Бытовые условия были тяжелые. Антисанитария в городе страшная, вода отвратительная, проблемы с канализацией. Когда вернулся в Москву, выяснилось, что перенес гепатит. И даже не заметил. Когда работаешь без выходных, спишь по 3–4 часа в сутки плюс нервное напряжение, к себе не прислушиваешься. Ну что-то заболело, где-то кольнуло – не до того.

Жили в Доме культуры имени Кирова. Курсанты спали на полу – матрасы для них побросали в кинозале. У офицеров был отдельный закуток с раскладушками. И один туалет на всех. Баня для курсантов – раз в десять дней, чаще не получалось. Договорились с местной властью, закрывали на 3–4 часа городскую баню, чтобы ребята могли помыться. Офицеры ходили в баню местной психиатрической больницы, она находилась в поселке Маштаги. Кстати, отличная была баня.

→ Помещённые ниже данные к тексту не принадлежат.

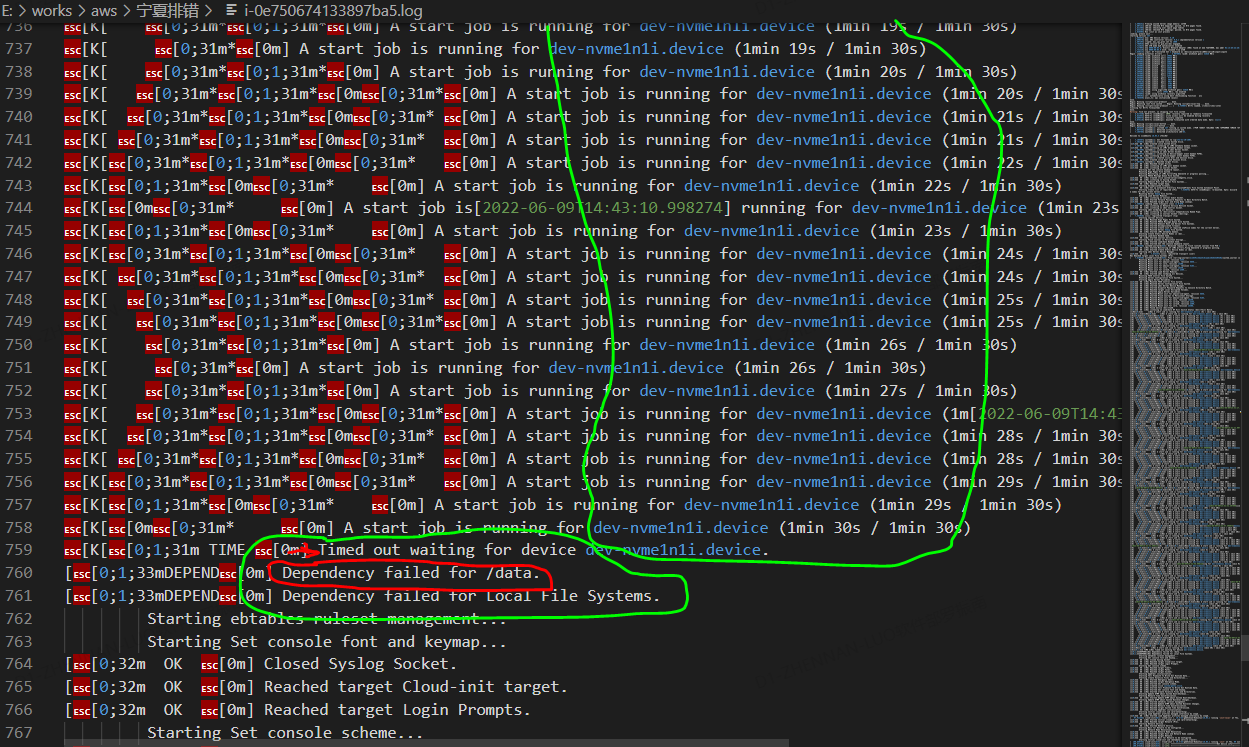The image size is (1249, 747).
Task: Click the log file icon in breadcrumb
Action: pyautogui.click(x=232, y=10)
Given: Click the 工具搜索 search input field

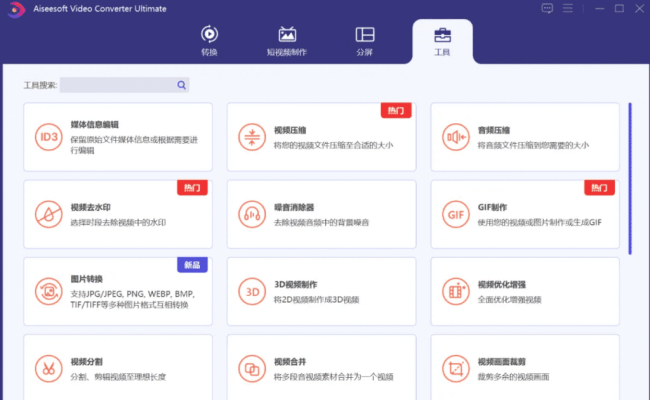Looking at the screenshot, I should coord(118,86).
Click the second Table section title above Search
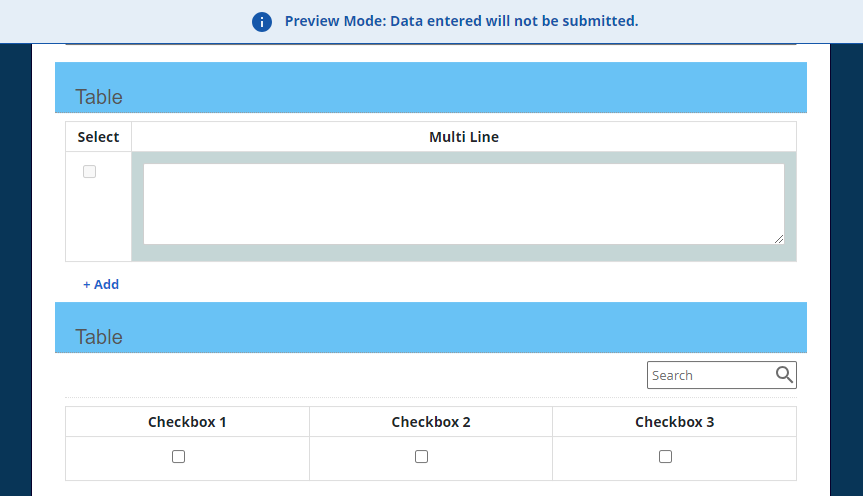This screenshot has width=863, height=496. tap(99, 337)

В Баку мы с курсантами пробыли три месяца – с ноября по январь. Разгар учебного года. Надо было как-то выкручиваться и по мере возможностей выстраивать учебный процесс. Проводил лекции, семинары, даже зачеты и экзамены принимал. Вот только двоек и троек не ставил. Это было бы как-то совсем не по-людски. Обычно собирались по вечерам в том же Доме культуры, где жили. Обстановка была неформальной – да и какой она могла быть в условиях, близких к боевым? Я уже довольно много времени провел в архивах, которые начали открываться, и, не думая о возможных последствиях, пересказывал курсантам то, что узнал о нашем недавнем прошлом. По меркам того времени это называлось антисоветчиной. Говорили об истории, но все время перескакивали на то, что происходит вокруг нас. Меня спрашивали, почему власть ничего не делала, чтобы предупредить конфликт, почему местные партийные начальники так беспомощны… Я не морочил им голову, а говорил то, что думаю. Мы вообще уже себя не сдерживали в разговорах. В той же бане за рюмкой говорили с товарищами и о том, что видели, и о том, о чем могли только догадываться. В выражениях не стеснялись. Время было уже такое, что никаких доносов никто не боялся. Хотя в любую горячую точку с нами командировали офицера особого отдела училища. Мы над ним посмеивались: что, много агентов завербовал? Вот бы мне тогда кто-нибудь сказал, что всего через два года я сам стану чекистом, а потом и директором ФСБ.